Another problem the implant solves is the possibility that the patient will relapse and try to sell their medication for more opioids. It's the reason why such drug treatments are strictly regulated, with clinics usually administering one dose per day.

Despite the good benefits the implant will provide patients, there is a problem with the clinical trial of the device that has worried some of the doctors on the committee. USA Today spoke to Tracy Rupp, director of public health policy initiative at the National Center for Health Research, who described the findings of the clinical study.

"It is disappointing that the advisory committee set such a low bar for safety and effectiveness. Is probuphine effective? We still don't know because the study was poorly designed and missing data."

Also, the implants can last only for six months, even though most treatments need to be dispensed for years. So the question becomes what to do with the implant after the end of its six months and currently the answer is not clear.

Ars Technica described another problem with the implant is that patients usually get their dosage adjusted during the beginning of their treatment. So if the dosage of the implant is already fixed, then the doctor will have to prescribe supplementary oral doses, which would remove the need of the implant.

The implant hasn't been approved yet - only further along in the process. The FDA committee voted 12 to 5 to recommend that the regulatory agency approve the implant for use. Once the regulatory agency approves the implant, then the treatment would be available nationwide.

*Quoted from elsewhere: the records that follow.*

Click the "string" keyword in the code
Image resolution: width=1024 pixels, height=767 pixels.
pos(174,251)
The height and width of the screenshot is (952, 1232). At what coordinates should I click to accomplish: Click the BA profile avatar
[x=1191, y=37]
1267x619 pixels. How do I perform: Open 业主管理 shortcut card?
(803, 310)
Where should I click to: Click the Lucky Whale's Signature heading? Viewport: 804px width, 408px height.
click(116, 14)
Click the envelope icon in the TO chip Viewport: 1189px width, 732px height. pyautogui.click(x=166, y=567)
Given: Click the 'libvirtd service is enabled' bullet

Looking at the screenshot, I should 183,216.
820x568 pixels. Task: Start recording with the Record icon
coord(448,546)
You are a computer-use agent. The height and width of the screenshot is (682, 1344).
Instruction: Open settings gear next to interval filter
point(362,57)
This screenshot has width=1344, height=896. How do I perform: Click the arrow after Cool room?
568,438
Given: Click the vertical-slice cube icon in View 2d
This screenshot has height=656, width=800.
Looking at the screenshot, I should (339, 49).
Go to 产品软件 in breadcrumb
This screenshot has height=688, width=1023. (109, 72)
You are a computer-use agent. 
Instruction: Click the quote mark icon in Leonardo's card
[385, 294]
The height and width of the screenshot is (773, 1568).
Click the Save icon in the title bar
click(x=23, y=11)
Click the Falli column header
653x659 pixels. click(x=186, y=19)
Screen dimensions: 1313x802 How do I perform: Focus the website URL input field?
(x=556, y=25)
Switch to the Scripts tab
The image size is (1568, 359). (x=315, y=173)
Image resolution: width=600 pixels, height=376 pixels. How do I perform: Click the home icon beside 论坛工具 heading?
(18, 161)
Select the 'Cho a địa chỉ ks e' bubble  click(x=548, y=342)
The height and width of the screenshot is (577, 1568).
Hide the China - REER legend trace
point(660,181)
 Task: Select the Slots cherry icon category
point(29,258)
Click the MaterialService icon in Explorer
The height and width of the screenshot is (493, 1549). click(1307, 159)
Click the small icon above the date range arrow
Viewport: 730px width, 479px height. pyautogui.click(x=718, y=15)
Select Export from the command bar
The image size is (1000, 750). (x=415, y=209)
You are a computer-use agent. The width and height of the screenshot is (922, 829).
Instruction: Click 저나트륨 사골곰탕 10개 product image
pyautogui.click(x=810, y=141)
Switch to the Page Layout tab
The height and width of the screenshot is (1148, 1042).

Opioid additions are found throughout the US in people who are addicted opioids such as painkillers and heroin. The Centers for Disease Control and Prevention have reported that overdoses on opioids kill 44,000 Americans each year, doubling the rate between 1999 and 2013.

With such sad statistics, it is understandable why the FDA would want to find a solution to the epidemic as soon as possible. However, due to some concerns of the committee, it is possible that the desperate need for a solution is causing those in favor of the implant to ignore the possibilities of future complications. It is up to the FDA to make the final ruling.